Myth #3: Laying workers can’t fly.
Supposedly laying workers are weighed-down with eggs, and if you shake the bees off the frames onto the ground some distance from their laying-worker hive, the laying workers won’t make it back. The idea is that only good workers who aren’t full of eggs will be able to fly back, and the rest will be lost in the grass. However, a load of nectar or pollen weighs more than eggs, and those workers fly! The queen, an egg-laying machine, has trouble flying, but she can fly with a swarm. Shortly before a swarm leaves the hive, she slims down by not being fed so much. She still however has all the eggs she was born with.
Myth #4: The queen likes black better than white plastic foundation in the brood chamber.
Remember, it’s dark in there, folks! The queen can’t see the color of the foundation. Black is simply better for the beekeeper to see eggs and tiny larvae. Studies actually show the queen prefers newly drawn comb to old comb, but this must have to do with scent and comb age, not color. Interestingly, workers prefer to store honey and pollen in comb that’s been used for at least one cycle of brood rearing.
Myth #5: The bees know their beekeeper.
Honeybee workers only live about 6 weeks in spring and summer. During that time, the beekeeper will probably visit the hive twice. It is likely that the bees seem friendlier around the beekeeper, and appear to know him/her because the beekeeper instinctively moves more calmly than does a visitor (non-beekeeper) to the yard.

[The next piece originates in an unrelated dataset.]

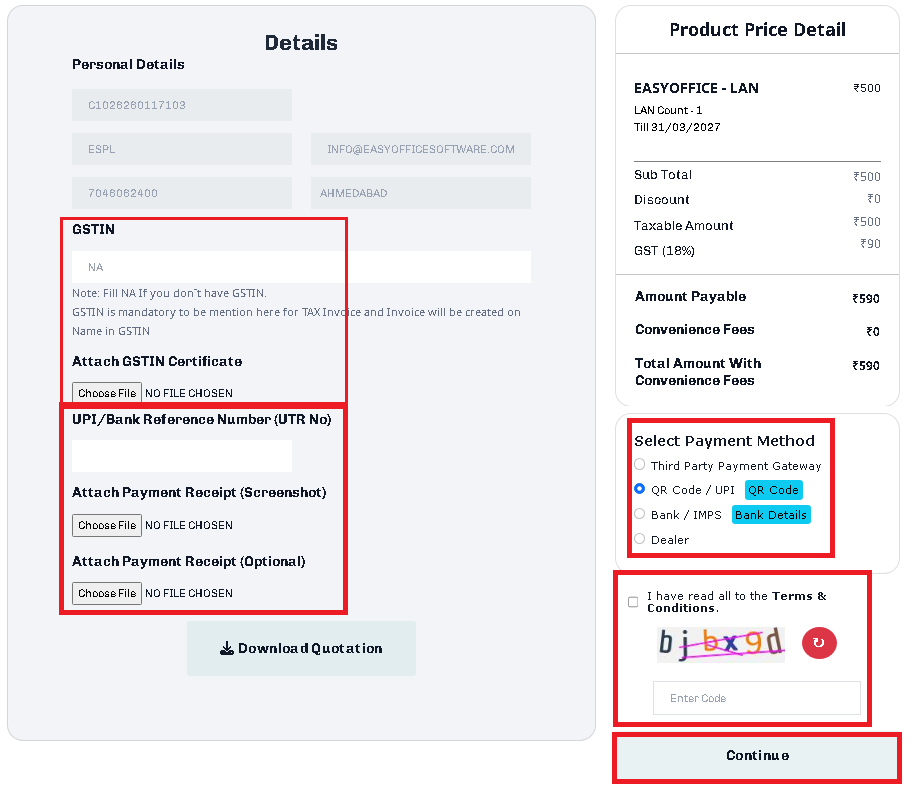Click the UTR number input field

182,456
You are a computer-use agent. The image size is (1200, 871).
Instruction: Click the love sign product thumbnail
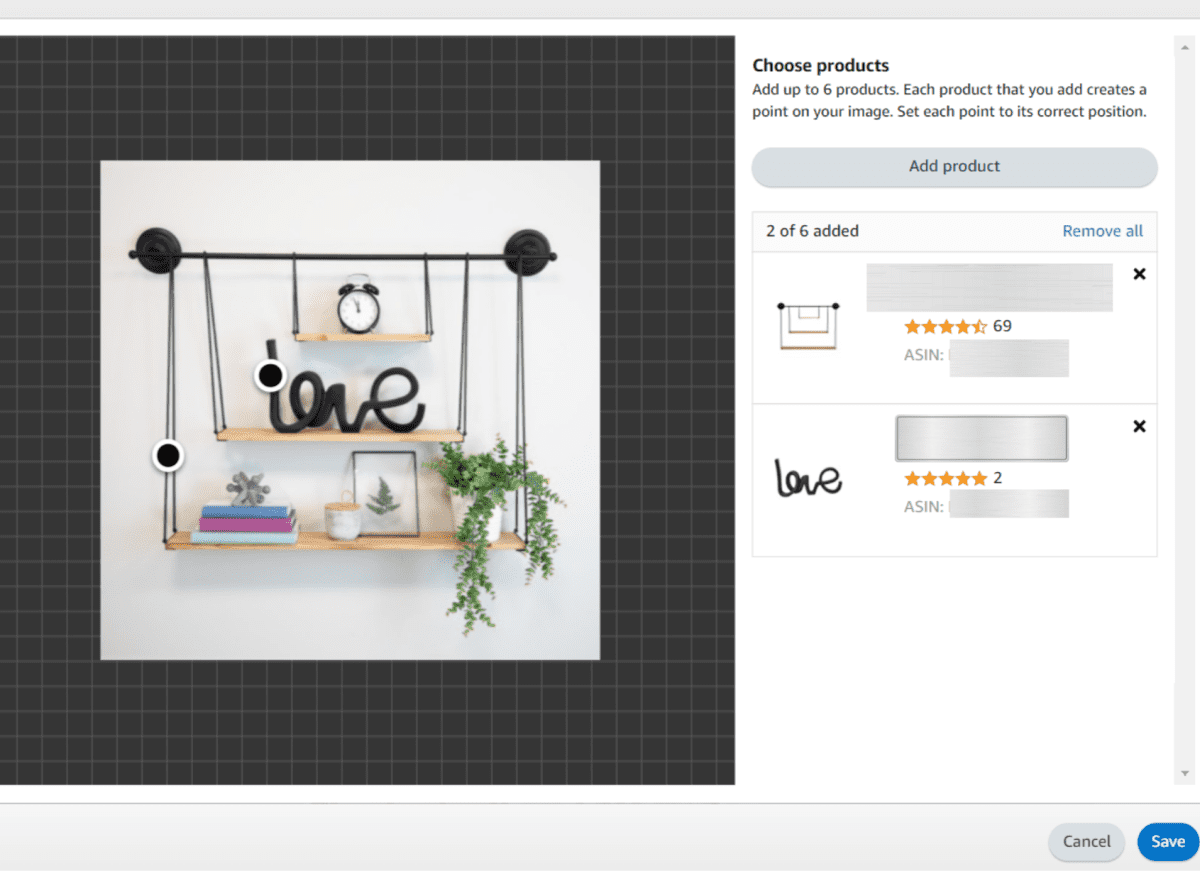tap(808, 477)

Myth #6: It is illegal to kill honey bees.
In NY State [and Maine], at least, it is legal. Honey bees are not an endangered species. Sometimes exterminators tell homeowners this, possibly in the hopes that a beekeeper can be found to deal with the difficult task of taking care of bees in walls, or possibly out of good-heartedness.
Myth #7: You must have 10 frames of foundation in a box to begin.
Not true! If you like 9 frames in brood chambers or honey supers, just put in 9 to begin with. Space them perfectly evenly by hand, or use 9-frame spacers. The bees will draw out the comb nicely. This saves the trip back to remove one frame after they have drawn them out, as is usually suggested.